*Text shown*
------------------------------------------------
In just a few taps and clicks, the tool showed where a car had been seen throughout the U.S. A private investigator source had access to a powerful system used by their industry, repossession agents, and insurance companies. Armed with just a car's plate number, the tool—fed by a network of private cameras spread across the country—provides users a list of all the times that car has been spotted. I gave the private investigator, who offered to demonstrate the capability, a plate of someone who consented to be tracked.
It was a match.
The results popped up: dozens of sightings, spanning years. The system could see photos of the car parked outside the owner's house; the car in another state as its driver went to visit family; and the car parked in other spots in the owner's city. Each was tagged with the time and GPS coordinates of the car. Some showed the car's location as recently as a few weeks before. In addition to photos of the vehicle itself, the tool displayed the car's accurate location on an easy to understand, Google Maps-style interface.
------------------------------------------------
*To-do list*
[a] In the article above on license plate tracking, condense the paragraph beginning "The results popped up" into a short bulleted list that keeps its main facts.
[b] Reproduce every row below, substituting "px" for "pixels" and leaving everything else unchanged. Leave out the pictures.
------------------------------------------------
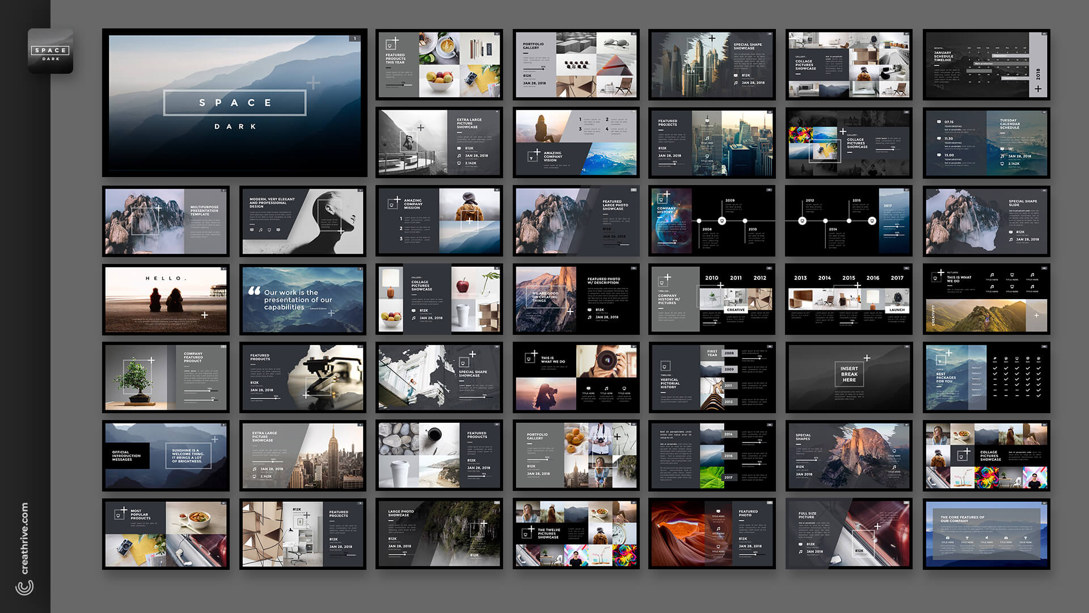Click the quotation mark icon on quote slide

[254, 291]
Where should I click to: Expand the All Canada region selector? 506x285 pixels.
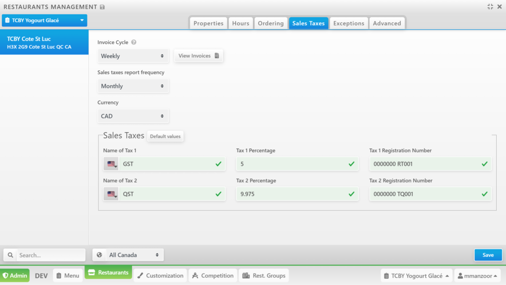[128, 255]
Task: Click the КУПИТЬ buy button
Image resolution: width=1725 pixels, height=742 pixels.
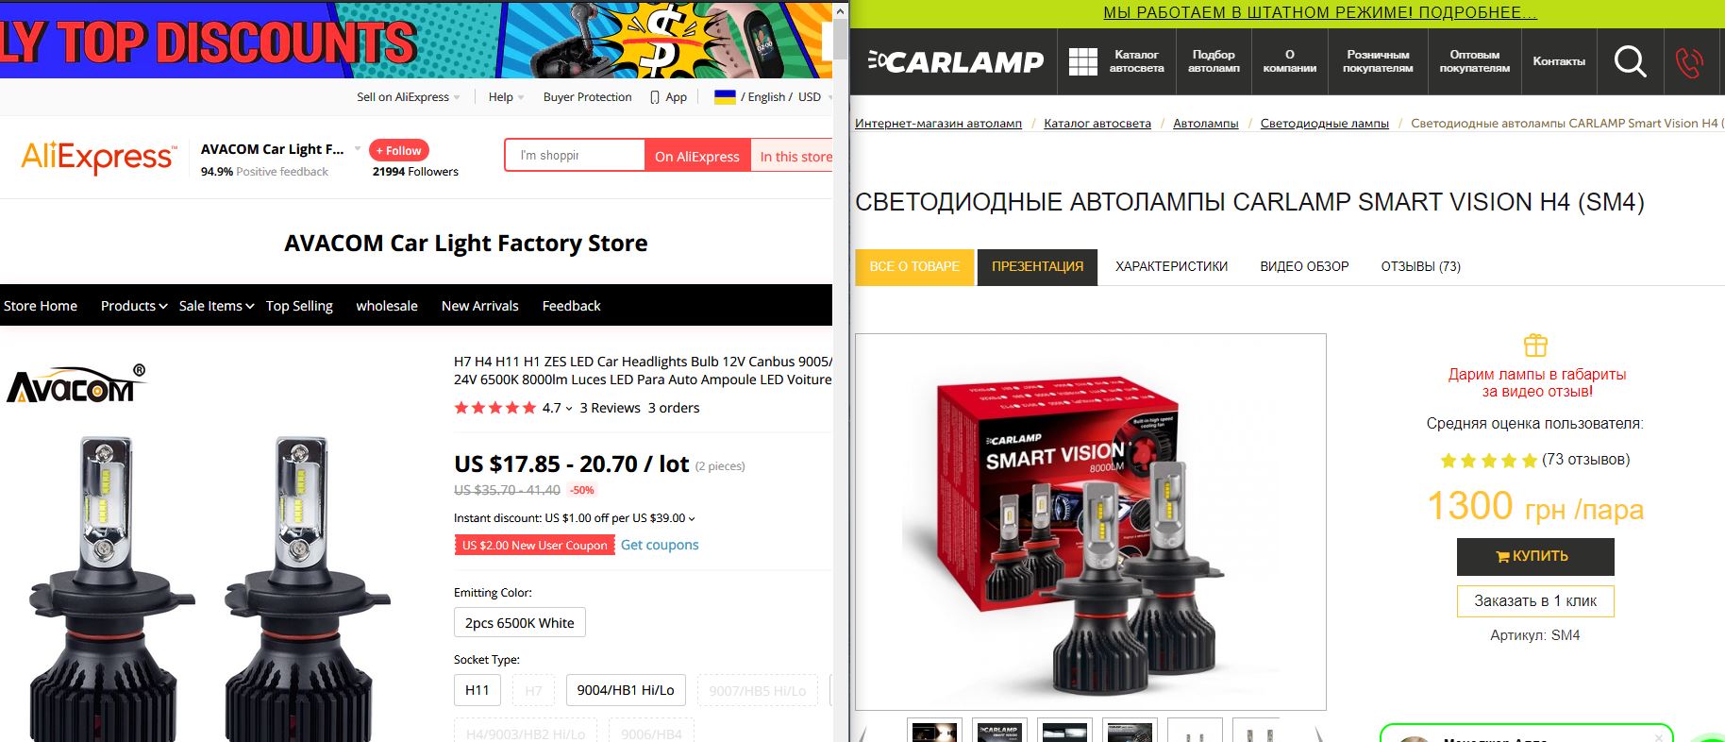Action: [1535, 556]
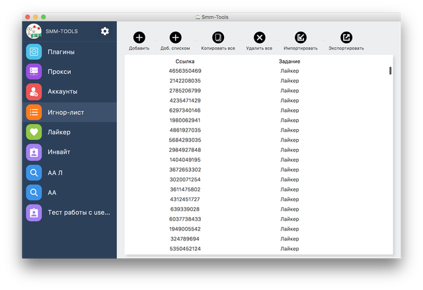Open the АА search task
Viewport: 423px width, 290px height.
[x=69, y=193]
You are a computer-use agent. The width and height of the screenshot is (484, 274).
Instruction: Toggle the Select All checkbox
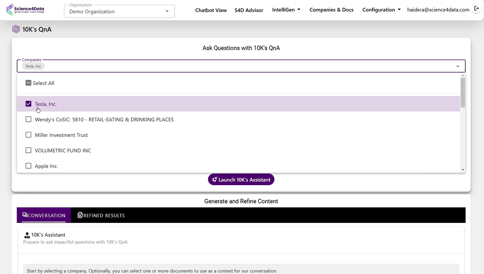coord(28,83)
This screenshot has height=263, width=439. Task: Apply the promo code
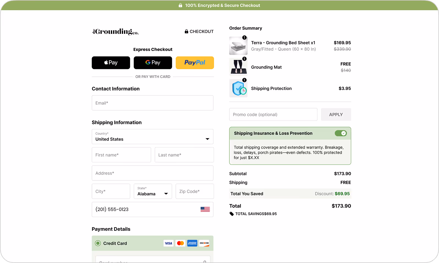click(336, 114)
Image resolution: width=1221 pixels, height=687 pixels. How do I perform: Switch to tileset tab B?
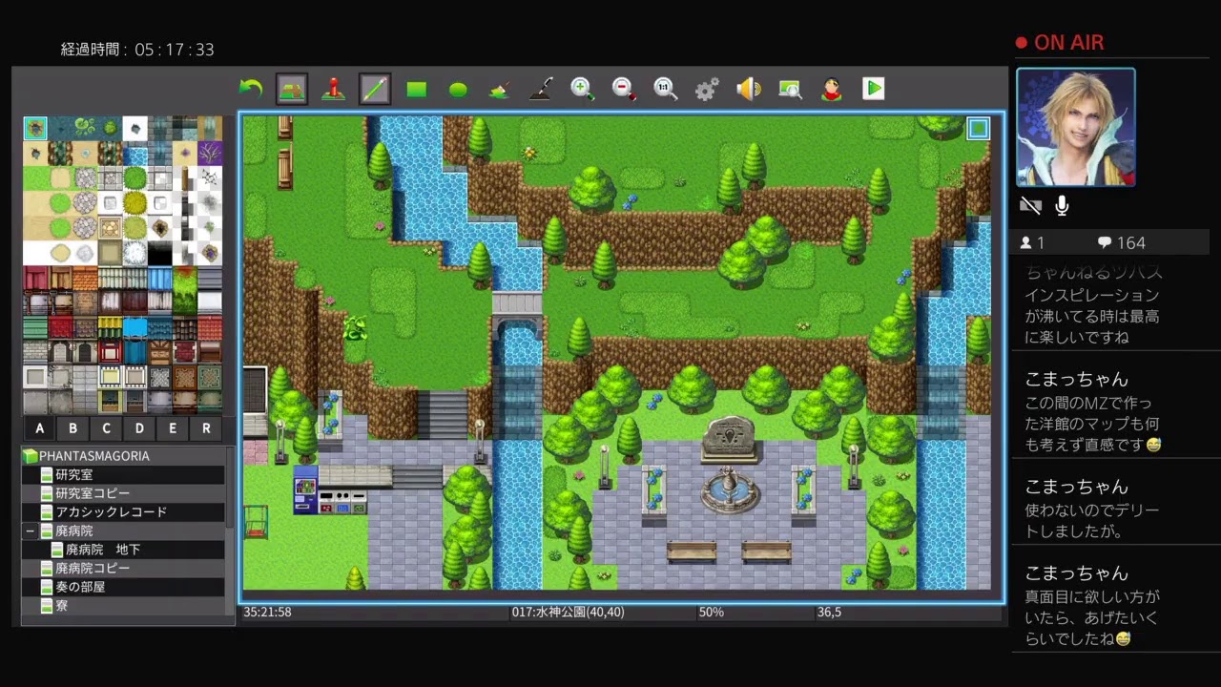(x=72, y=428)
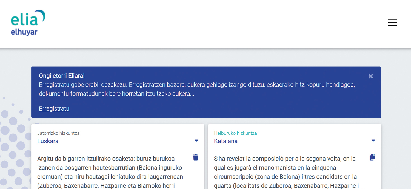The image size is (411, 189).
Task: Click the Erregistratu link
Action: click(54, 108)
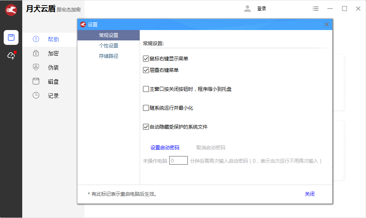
------------------------------------------------
*Responses per task*
[a]
- The search returned dozens of sightings of the car, spanning years.
- Photos showed the car parked outside the owner's house, in another state while its driver visited family, and at other spots in the owner's city.
- Each sighting was tagged with the time and GPS coordinates, and some were as recent as a few weeks earlier.
- Along with photos of the vehicle, the tool showed the car's accurate location on an easy-to-understand, Google Maps-style interface.

[b]
Click the quotation mark icon on quote slide

[254, 291]
Where should I click to: Expand the All Canada region selector? 506x285 px.
[128, 255]
Task: Click the КУПИТЬ buy button
Image resolution: width=1725 px, height=742 px.
Action: [1535, 556]
Open the АА search task
Viewport: 423px width, 290px height.
[x=69, y=193]
You are a computer-use agent. The width and height of the screenshot is (484, 274).
Instruction: Toggle the Select All checkbox
coord(28,83)
This screenshot has height=263, width=439. Task: Apply the promo code
click(336, 114)
Image resolution: width=1221 px, height=687 px. How do I perform: Switch to tileset tab B?
(x=72, y=428)
The image size is (411, 189).
Task: Click the Erregistratu link
Action: click(54, 108)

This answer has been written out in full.